| Task requirements |
A: Translate this sentence from the passage below on the EU exclusion system EDES into Spanish: "If applicants do not believe that self-declarations will be checked, then the risk is that untrustworthy counterparties will apply for EU funds on the basis of false declarations."
B: Decide whether each statement agrees with the passage below on the EU exclusion system EDES: (i) the system that came before the EDES was called the "Early Warning System"; (ii) the auditors recommend keeping the EDES out of shared management expenditure; (iii) the audit produced an estimate of potential savings. For each one, answer yes or no and quote the words of the passage that decide it.
C: Continue the passage below on the EU exclusion system EDES, starting after its final sentence.

One main reason for the low exclusion rate are shortcomings in the communication between the Commission’s authorising officers, who are responsible for grant and tender decisions, and the EDES panel. Another shortcoming lies in the reporting of cases to and from the Commission’s antifraud office, OLAF, because of lack of clear guidelines or procedures.

But even where relevant data exists at EU level, for example on fraud investigations, it is not always used or usable. In addition, the Commission relies too much on the declarations of those applying for grants or offering services in tenders: if they declare that they are not in any exclusion situations, the Commission simply accepts their claims without vetting them.

What can the EU learn from other exclusion systems to improve EDES?

“The US system benefits from applying to all types of federal government spending,” ECA member Helga Berger replied to The Brussels Times. “US contract managers also have an effective tool for identifying whether counterparties are in an exclusion situation. That is why we recommend extending the EDES to cover shared management expenditure and improving the availability of data.”

Irregularities are one of the exclusion grounds and much more common than fraud but appear not to be sufficiently reported to OLAF and figure hardly in the black list. How do you explain this?

“Irregularities, such as serious breaches of contract, can lead to exclusion, irrespective of whether there was fraud involved. The Commission is responsible for notifying OLAF of irregularities, where it suspects there may have been fraud. We found the low level of exclusion based on irregularities surprising given the number of irregularities identified during the period.”

Helga Berger blames the situation on the lack of awareness on the part of the authorising officers. The Commission has also not been centrally monitoring the use of irregularities to identify excludable counterparties. “That is why we recommend that the Commission should promote the use of the EDES and strengthen corporate monitoring of the follow-up given to irregularities.”

Was the set-up of EDES in 2016 proof of that the use of self-declarations could not be trusted?

 “The main reason for introducing a system like EDES is that the results of checks by one authorising officer can be relied on by others. If one authorising officer identifies and ‘blacklists’ an untrustworthy counterparty in their area of spending, then that counterparty can be excluded from receiving spending in areas managed by other authorising officers.”

In addition, the Commission’s key goal in setting up the EDES was to strengthen respect for counterparties’ fundamental rights in the exclusion procedure to address legal issues with its predecessor, the “Early Warning System”.

The normal principle of cost-effective control is to “trust but verify” self-declarations. If applicants do not believe that self-declarations will be checked, then the risk is that untrustworthy counterparties will apply for EU funds on the basis of false declarations. Over-reliance on self-declarations without control defeats the purpose of setting up EDES a system like the EDES, she explained.

Why did EDES did not cover shared management from the very start?

“As we understand it, the Commission originally proposed an exclusion system covering all areas of the EU budget. As our audit shows, EU member states have not traditionally used blacklisting systems like the EDES as part of their financial arrangements. The principle in shared management is that member states should manage EU funds as diligently as they manage national funds.”

Asked for figures on potential savings if EDES would had been used effectively, Helga Berger replied that such an analysis was not feasible in the audit because the necessary data is distributed widely in EU and national data bases are not readily accessible or interoperable. An estimate of savings would have been very hypothetical, especially as a good exclusion system has also a preventive effect by deterring others from applying.

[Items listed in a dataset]
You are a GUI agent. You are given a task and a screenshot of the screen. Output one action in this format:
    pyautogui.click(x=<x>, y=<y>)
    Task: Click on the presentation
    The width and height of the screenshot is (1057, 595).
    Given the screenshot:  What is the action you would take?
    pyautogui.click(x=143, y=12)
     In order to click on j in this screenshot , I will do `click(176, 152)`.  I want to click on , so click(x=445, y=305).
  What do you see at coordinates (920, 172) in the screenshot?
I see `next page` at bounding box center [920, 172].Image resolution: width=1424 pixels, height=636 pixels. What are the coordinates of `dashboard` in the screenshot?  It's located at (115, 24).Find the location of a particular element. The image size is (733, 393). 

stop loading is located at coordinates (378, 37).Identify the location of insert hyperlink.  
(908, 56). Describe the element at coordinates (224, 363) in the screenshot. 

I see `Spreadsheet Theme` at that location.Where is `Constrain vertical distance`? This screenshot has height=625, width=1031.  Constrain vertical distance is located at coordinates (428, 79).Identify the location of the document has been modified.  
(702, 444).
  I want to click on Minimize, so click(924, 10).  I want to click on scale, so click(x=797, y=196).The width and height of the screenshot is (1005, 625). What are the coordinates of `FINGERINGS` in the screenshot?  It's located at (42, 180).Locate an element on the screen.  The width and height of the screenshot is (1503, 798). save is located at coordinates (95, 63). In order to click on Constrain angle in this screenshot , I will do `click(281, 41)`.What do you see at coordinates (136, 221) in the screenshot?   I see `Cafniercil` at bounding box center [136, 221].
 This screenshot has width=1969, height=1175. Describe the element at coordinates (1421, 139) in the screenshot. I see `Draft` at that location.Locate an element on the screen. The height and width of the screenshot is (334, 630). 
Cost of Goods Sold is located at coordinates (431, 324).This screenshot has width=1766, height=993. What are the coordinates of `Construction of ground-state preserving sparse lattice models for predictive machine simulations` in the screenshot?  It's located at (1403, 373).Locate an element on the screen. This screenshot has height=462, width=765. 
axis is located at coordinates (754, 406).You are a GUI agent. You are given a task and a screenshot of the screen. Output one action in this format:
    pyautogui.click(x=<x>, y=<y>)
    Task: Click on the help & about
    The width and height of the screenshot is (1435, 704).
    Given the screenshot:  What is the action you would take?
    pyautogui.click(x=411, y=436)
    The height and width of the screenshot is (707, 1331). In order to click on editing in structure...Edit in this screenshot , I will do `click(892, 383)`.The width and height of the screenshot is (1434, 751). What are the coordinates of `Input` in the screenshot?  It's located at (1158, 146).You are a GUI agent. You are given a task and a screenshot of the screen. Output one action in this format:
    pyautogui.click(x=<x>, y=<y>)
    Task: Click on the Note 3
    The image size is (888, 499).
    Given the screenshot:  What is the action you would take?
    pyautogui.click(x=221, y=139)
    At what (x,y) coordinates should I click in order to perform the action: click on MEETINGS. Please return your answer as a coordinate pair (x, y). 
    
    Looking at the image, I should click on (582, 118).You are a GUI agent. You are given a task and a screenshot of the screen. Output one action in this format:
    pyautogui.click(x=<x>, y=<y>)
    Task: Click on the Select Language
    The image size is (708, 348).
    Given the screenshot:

| Per-task answers |
A: Si los solicitantes no creen que se vayan a comprobar las autodeclaraciones, entonces el riesgo es que contrapartes poco fiables soliciten fondos de la UE sobre la base de declaraciones falsas.

B:
(i) Yes: "to address legal issues with its predecessor, the “Early Warning System”"
(ii) No: "we recommend extending the EDES to cover shared management expenditure"
(iii) No: "such an analysis was not feasible in the audit"

C:
“That is the basis for the audit recommendation about the need to improve the tools and data available for identifying counterparties in an exclusion situation. This will be a long-term process where progress will need to be made step-by-step but should start as soon as possible.”

Currently, there is no way of knowing if the few beneficiaries that were blacklisted by the EU have received EU funding by member states after the blacklisting. “There is no single list of recipients of EU funds against which we could check EU funds under shared management. But we found that counterparties, once excluded, are unlikely to receive further EU funds in direct management.”

In theory, if EDES would apply also in shared management, then the Commission would be able to exclude also the persons receiving money in the member states, which currently is not the case.

Member states would not be able to give EU funds to recipients blacklisted in EDES - it would not matter whether the excluded recipient had applied for or received EU funds from a spending programme directly or indirectly managed by the Commission or from a member state implementing a shared management spending programme. But it too early to speculate at this stage how EDES would be used in the member states.

The cost-benefit issue

The lack of figures on the costs of extending EDES and potential savings explains why Brian Gray, a former Director-General and head of the internal audit (IAS) at the European Commission, finds the report difficult to assess. “The ECA report is no doubt factually correct, but is disproportionate,” he told The Brussels Times.

“The cost-benefit issue is not addressed in the audit. Fraud as opposed to irregularities, such as failure to comply with a condition of a grant, is a very small proportion of EU funds, as the ECA finds itself in its annual financial audits. The error rate is relatively small and only a minimal number of detected errors are suspected fraud cases reported to OLAF.”

He thinks that even if EDES would be extended the benefit will be rather small and refers to the previous early warning system when exclusion was difficult to apply. “Under the principle of innocent until proven guilty, a conviction of fraud takes years before a final judgement is reached after all appeals. Until then, any entity placed on an exclusion list can successfully appeal and claim damages.”

Another point is the impact on EU’s reputation. “Getting off the EU-wide register may take years of expensive legislation. The EU is already unpopular, and such ‘Big Brother’ proposals would make things worse. In any event, a full and equal application of EDES and definition of key concepts in all member states is unlikely. In agriculture, they are already required to exclude beneficiaries who make irregular claims “

“ECA is making a mountain out of a very valid molehill,” he concluded.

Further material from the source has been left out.